Some headaches may be linked to infection with a common bug and daily doses of friendly bacteria could ward them off, preliminary research suggests.

A study presented Friday at an infectious diseases conference found that about 18 percent of chronic migraine sufferers were infected with the stomach bug helicobacter pylori and antibiotics appeared to clear the headaches.

Adding the friendly bacteria Lactobacillus seemed to work even better, leaving most people migraine-free for a year and lessening the intensity and frequency of recurring headaches in the others, the lead researcher said.

Experts were cautiously receptive to the idea but said the findings were too tentative to draw any firm conclusions.

Helicobacter pylori, the bug that causes gut ulcers, has recently been linked to a growing list of diseases, including heart disease, autoimmune diseases and skin conditions.

In the study, Italian scientists divided 130 patients who had migraines and were infected with helicobacter pylori into two groups.

One group was given a three-week course of antibiotics and the other got the three weeks of antibiotics plus Lactobacillus, a friendly bacteria, or probiotic, found in yogurt and other dairy products. The probiotic group took three Lactobacillus doses a day for three months, then dropped their intake to one dose a day for the next nine months.

One month after starting treatment, both groups were similar in terms of headache symptoms and bacteria colonization.
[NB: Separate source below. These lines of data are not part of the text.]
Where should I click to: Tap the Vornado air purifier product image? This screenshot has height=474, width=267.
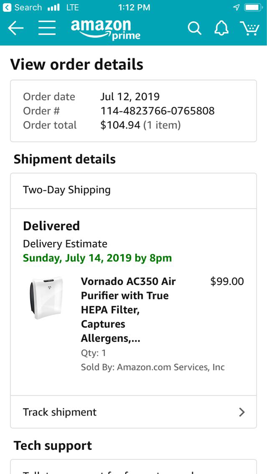tap(46, 297)
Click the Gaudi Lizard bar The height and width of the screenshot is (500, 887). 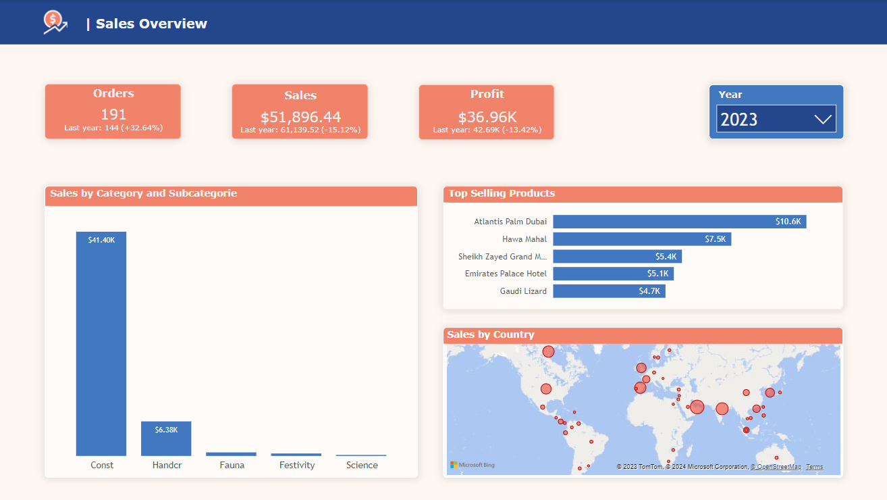point(609,291)
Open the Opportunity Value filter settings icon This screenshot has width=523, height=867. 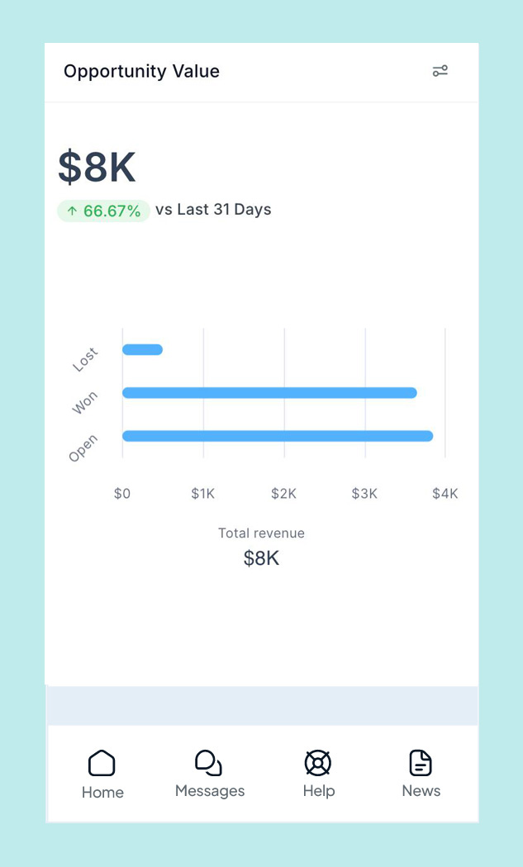440,71
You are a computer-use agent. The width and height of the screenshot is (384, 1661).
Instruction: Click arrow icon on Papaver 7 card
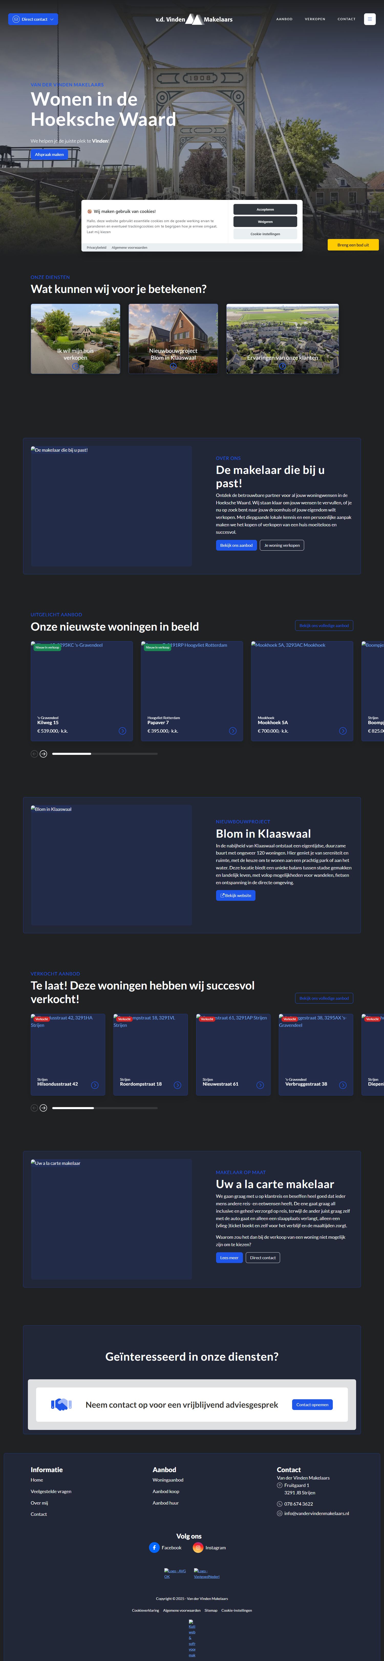(x=232, y=731)
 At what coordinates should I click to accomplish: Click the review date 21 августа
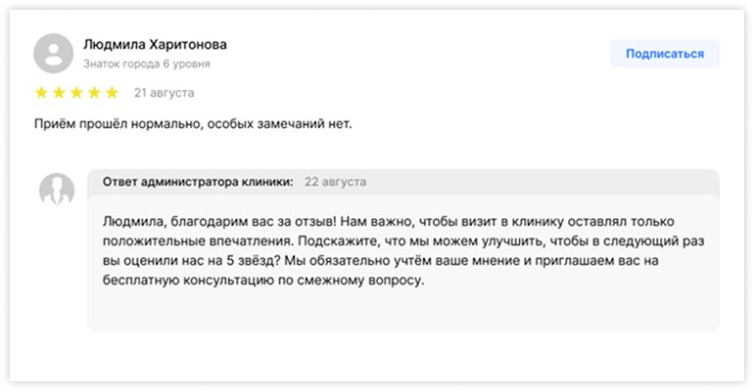(164, 93)
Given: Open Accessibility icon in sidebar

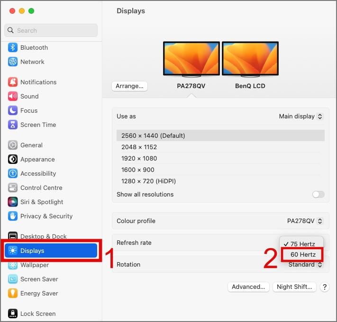Looking at the screenshot, I should (x=13, y=173).
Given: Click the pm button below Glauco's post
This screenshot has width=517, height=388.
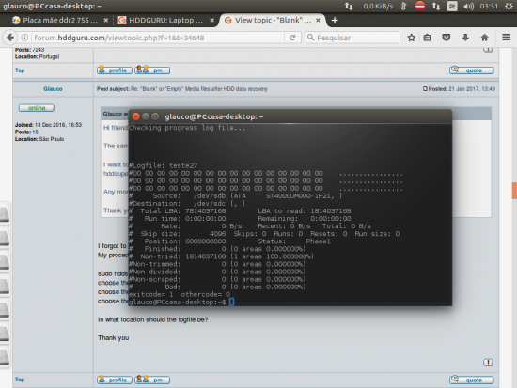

However, after one year, significant differences were found, said the study's leader, Dr. Maria Gismondo, head of the clinical microbiology laboratory at the University of Milan.

"We found that eradication of headache and bacteria was more significant in the group treated with antibiotics and Lactobacillus, and relapse in the people who took Lactobacillus was very low, but not in the people not getting Lactobacillus therapy," she said.

At the end of the year, 50 percent of the people who got the antibiotics alone were still getting migraines. That compared with 20 percent in the group who took the probiotics for a year.

Headaches in the probiotic group occurred less often, were milder and went away more quickly than they did in the antibiotics group.

The infection findings were similar. After a year, the bacteria were 40 percent fewer in the group who took antibiotics and 70 percent fewer in the group getting the combination treatment.

"Our understanding is that Lactobacillus could be used, not to cure or eradicate H.pylori, because it is not an antibiotic, but to prevent relapse of H.pylori infection, and headache."

However, headache expert Dr. Peter Goadsby, professor of clinical neurology at the Institute of Neurology and the National Hospital for Neurology and Neurosurgery in London, reserved judgment.

He said the fact that the study did not involve a group getting dummy pills makes the findings less reliable. The study cannot rule out the "placebo effect," whereby people get better purely because they believe the pills they are taking are working, not because the pills are actually doing anything.

Goadsby said the placebo effect can account for up to 30 percent of the improvement noted in studies like this one. Testing the effectiveness of treatment by giving some people the medicine and some fake pills overcomes that problem.

"There may be something in this ... but show me the money. I'd like to see a placebo-controlled trial," Goadsby said.

"If there was a chemical toxin that H.pylori produced that switched on headaches, that wouldn't surprise me," he said. "It's an interesting idea and I think it's at a point where it should be dealt with in a rigorous way because if it's true, it would be very useful and if it's not, we can stop talking about it."